Translation, we think the government still wants to go ahead with a tax change that Parliament has never voted on and we will collect them until told otherwise.

Some Canadians may bristle at the idea that the concept of no taxation without representation is Canadian at all, they will view it as American. They’d be wrong, it goes back to the English Magna Carta, which Parliament deems a constitutional document in Canada.

“No scutage or aid shall be imposed in our realm unless by the common counsel,” the Magna Carta reads.

This principle has grown and expanded over the centuries and is part of the democratic fabric of Canada. There is no way that CRA should be moving ahead with a tax change never voted on or passed into law at this point. It makes a mockery of our democracy.

The people’s representatives, assembled on the House of Commons, are the only ones who can decide on increases taxes, on allowing or denying spending, not a bureaucrat in an agency in Ottawa. CRA itself makes the case that they are not responsible for taxation policies or decisions, only implementing that which Parliament has passed.

“The CRA has no power to impose new taxes, remove existing taxes, raise or lower taxes, or decide how tax money will be spent once it is collected.
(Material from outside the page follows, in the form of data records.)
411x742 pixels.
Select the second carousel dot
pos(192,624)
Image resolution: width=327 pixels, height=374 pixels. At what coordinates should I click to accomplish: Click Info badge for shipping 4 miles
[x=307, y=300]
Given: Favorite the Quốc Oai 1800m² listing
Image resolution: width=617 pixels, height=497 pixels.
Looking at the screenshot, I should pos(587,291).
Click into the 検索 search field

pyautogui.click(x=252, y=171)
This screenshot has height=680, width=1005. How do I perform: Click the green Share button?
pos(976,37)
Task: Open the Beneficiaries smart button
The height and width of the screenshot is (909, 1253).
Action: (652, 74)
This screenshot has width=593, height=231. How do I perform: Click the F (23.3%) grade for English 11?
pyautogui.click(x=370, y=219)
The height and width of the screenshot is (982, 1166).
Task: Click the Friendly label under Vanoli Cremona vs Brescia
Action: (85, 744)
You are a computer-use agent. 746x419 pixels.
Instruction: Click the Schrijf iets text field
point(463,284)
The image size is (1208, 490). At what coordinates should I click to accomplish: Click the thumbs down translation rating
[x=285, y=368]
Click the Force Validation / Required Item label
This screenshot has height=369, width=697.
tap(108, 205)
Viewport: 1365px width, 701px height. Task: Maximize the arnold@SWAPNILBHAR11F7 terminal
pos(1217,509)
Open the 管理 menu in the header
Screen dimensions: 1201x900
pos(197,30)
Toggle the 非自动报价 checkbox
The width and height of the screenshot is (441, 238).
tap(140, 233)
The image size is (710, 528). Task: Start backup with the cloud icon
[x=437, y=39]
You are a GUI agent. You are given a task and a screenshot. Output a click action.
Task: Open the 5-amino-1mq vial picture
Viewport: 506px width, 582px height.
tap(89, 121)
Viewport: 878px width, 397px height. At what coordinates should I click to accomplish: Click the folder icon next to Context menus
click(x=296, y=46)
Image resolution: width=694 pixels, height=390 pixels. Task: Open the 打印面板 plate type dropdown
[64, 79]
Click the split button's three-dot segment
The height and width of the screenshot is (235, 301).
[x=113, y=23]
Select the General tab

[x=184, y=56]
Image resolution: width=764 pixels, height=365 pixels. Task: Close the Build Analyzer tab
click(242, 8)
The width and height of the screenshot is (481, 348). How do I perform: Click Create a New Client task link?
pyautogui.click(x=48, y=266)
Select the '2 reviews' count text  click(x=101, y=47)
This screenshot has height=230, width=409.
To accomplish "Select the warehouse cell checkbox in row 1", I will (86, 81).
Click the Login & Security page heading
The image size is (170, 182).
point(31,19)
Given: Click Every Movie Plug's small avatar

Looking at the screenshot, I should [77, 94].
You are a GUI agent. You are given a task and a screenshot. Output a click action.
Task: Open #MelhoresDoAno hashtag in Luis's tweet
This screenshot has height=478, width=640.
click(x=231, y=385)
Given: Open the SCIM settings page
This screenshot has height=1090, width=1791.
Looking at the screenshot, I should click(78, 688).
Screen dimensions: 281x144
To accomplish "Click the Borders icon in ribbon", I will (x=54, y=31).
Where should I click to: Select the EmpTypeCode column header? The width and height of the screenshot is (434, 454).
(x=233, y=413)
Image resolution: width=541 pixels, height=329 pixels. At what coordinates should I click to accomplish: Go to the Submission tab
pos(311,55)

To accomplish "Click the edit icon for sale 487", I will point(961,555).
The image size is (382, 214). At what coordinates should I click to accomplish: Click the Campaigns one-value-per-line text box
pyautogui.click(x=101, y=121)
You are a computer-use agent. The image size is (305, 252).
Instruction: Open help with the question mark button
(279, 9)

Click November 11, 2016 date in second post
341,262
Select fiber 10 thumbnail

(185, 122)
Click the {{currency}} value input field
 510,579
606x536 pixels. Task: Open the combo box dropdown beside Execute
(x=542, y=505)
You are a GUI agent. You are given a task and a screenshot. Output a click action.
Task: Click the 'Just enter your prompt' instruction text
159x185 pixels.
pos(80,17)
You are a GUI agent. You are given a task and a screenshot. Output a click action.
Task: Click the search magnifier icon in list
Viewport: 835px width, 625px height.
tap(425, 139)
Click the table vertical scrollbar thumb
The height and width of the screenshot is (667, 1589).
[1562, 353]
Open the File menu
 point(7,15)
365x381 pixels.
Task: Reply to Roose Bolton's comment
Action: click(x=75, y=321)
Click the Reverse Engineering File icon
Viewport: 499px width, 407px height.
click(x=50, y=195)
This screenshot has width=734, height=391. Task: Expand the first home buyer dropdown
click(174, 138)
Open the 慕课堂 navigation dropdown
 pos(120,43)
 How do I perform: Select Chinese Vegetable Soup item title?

These powers belong to the elected representatives of the Canadian people in Parliament and in provincial legislative assemblies,” states their website.

“Any changes in taxation must be passed by the House of Commons and by the Senate in order to become law.”

These tax changes should not go through at this point, not unless and until they are passed by Parliament.

Anything short of that is undermining the very basis of our Parliamentary democracy.